The analogy is more than just decorative. A motile organism searching for the direction of a chemical gradient, for instance, could in principle use this kind of one-back comparison to determine whether the concentration it’s currently sensing is higher or lower than the last sample it took, without needing a continuous record of time. Whether soft-matter systems in nature already exploit something like this principle is an open question.
“There has long been an interest in developing devices that don’t need electricity and don’t have the same vulnerabilities as electronic computers,” Keim says. Mechanical computers predate their electronic successors by centuries, and the idea of building computation into materials rather than circuits has seen renewed interest as researchers explore robotics, soft actuators, and sensing in environments where conventional electronics are impractical. What tape offers, for now, is a model system: unusually simple, unusually transparent in its physics, and amenable to the kind of systematic study that lets you vary one parameter at a time and watch what changes. The physics of pressure-sensitive adhesives has been studied for decades in the context of fracture mechanics. The memory behavior, it turns out, was hiding in plain sight on laboratory benches worldwide. “As this understanding grows,” Keim says, “we may find ways to use it that we can’t yet imagine.”

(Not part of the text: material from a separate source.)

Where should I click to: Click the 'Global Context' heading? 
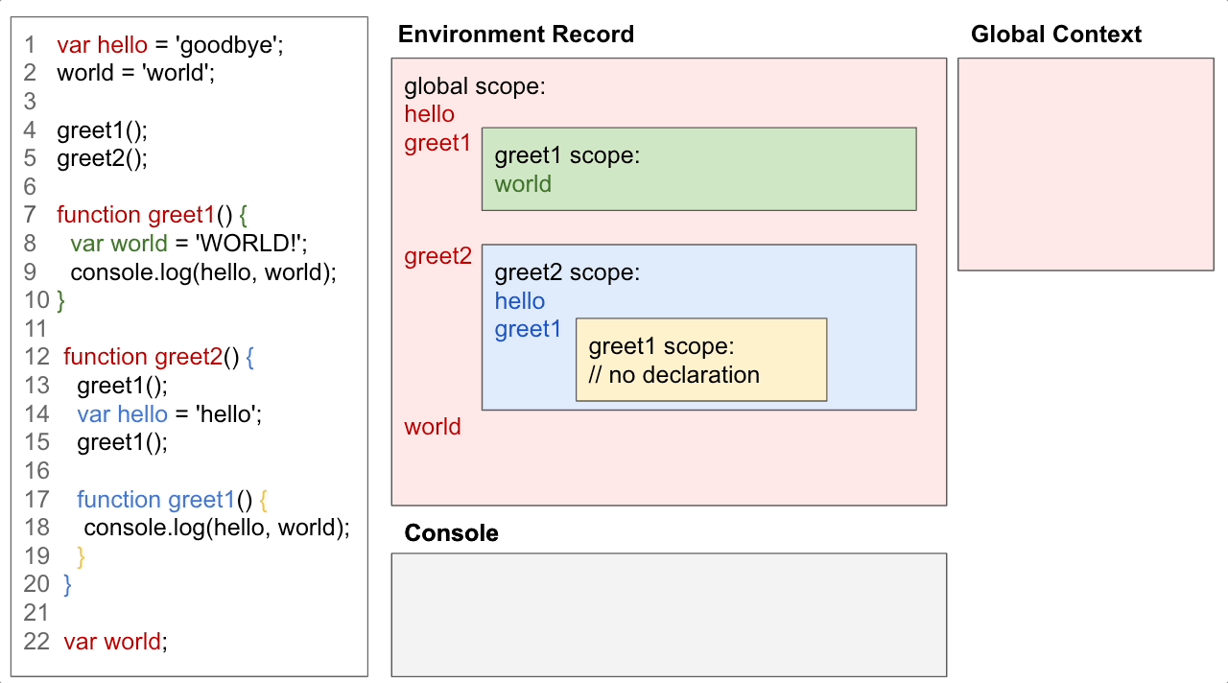[1057, 35]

Source: Chattopadhyay et al., New Journal of Physics, 2026. doi:10.1088/1367-2630/ae4acc
Frequently Asked Questions
Is this actually a new discovery, or have people known tape has memory for a while?
The adhesive mechanics of tape have been studied for decades, but the specific memory behavior described here: multiple storable, tunable, erasable records encoded by unidirectional peeling: previously overlooked. What’s new isn’t the tape; it’s recognizing that its peeling physics constitute a distinct class of material memory operating on a different principle from everything else studied in the field.
Could materials like this eventually replace electronic memory in some applications?
Not tape itself, but the underlying principle could inform the design of mechanical memory systems that function without electricity. There’s genuine long-term interest in computation that doesn’t rely on silicon, particularly for soft robotics or sensing in environments where conventional electronics fail. The tape work establishes that purely mechanical systems can store and compare sequences of inputs, which is a foundational capability.
How does the tape actually “read” its own memories?
By measuring the force required to continue peeling. Each stored memory corresponds to a line of unusually strong adhesion in the tape, and when the peeling front crosses that line during readout, the force spikes noticeably, roughly doubling compared to baseline. The memories are read in reverse order of how they were written, which turns out to be what enables the one-back comparison computation.
What’s the limit on how many memories tape can store at once?
In principle, the capacity scales with the physical length of the tape, since each memory occupies a spatial region roughly a millimeter wide. The memories need to be separated enough that neighboring adhesion lines don’t interfere with each other. The researchers demonstrated reliable storage and retrieval of multiple memories in their experiments, but the theoretical upper limit for a given tape length remains a question for future work.